▸ TASK TO CARRY OUT
Only the pictures are to be left out, and the rest of the entries should be reproduced exactly.

▸ PROVIDED DATA

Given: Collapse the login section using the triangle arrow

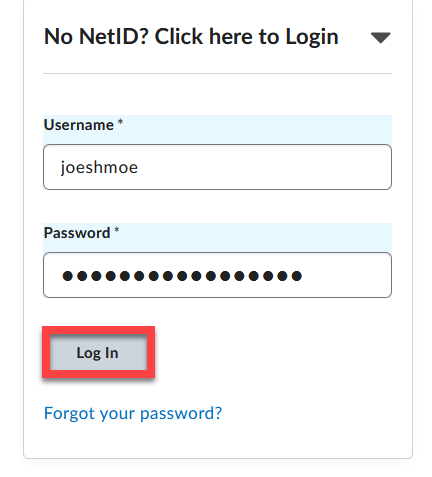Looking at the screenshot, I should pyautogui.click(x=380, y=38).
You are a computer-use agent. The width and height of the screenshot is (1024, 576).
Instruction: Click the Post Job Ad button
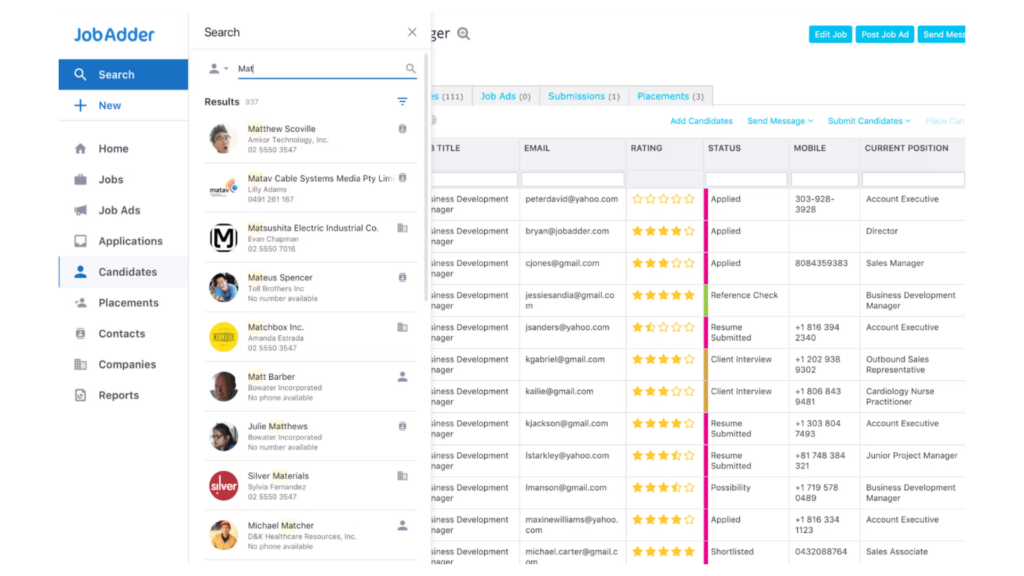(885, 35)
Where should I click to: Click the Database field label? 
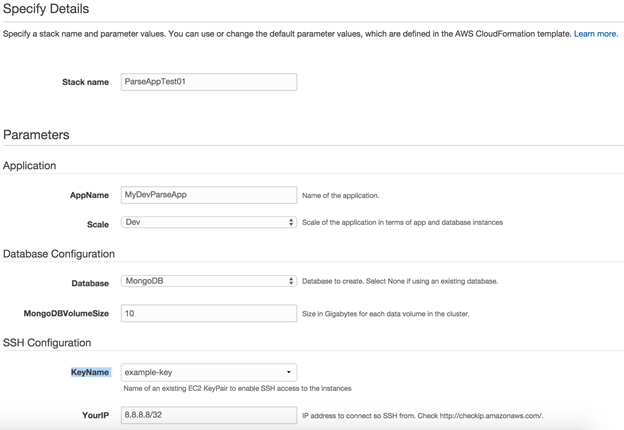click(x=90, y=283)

▸ YOUR SOLUTION
Given: Collapse the login section using the triangle arrow

Looking at the screenshot, I should pyautogui.click(x=380, y=38).
You are a computer-use agent. The width and height of the screenshot is (1024, 576).
Instruction: Click the Post Job Ad button
(885, 35)
Where should I click to: Click the Database field label? 
click(x=90, y=283)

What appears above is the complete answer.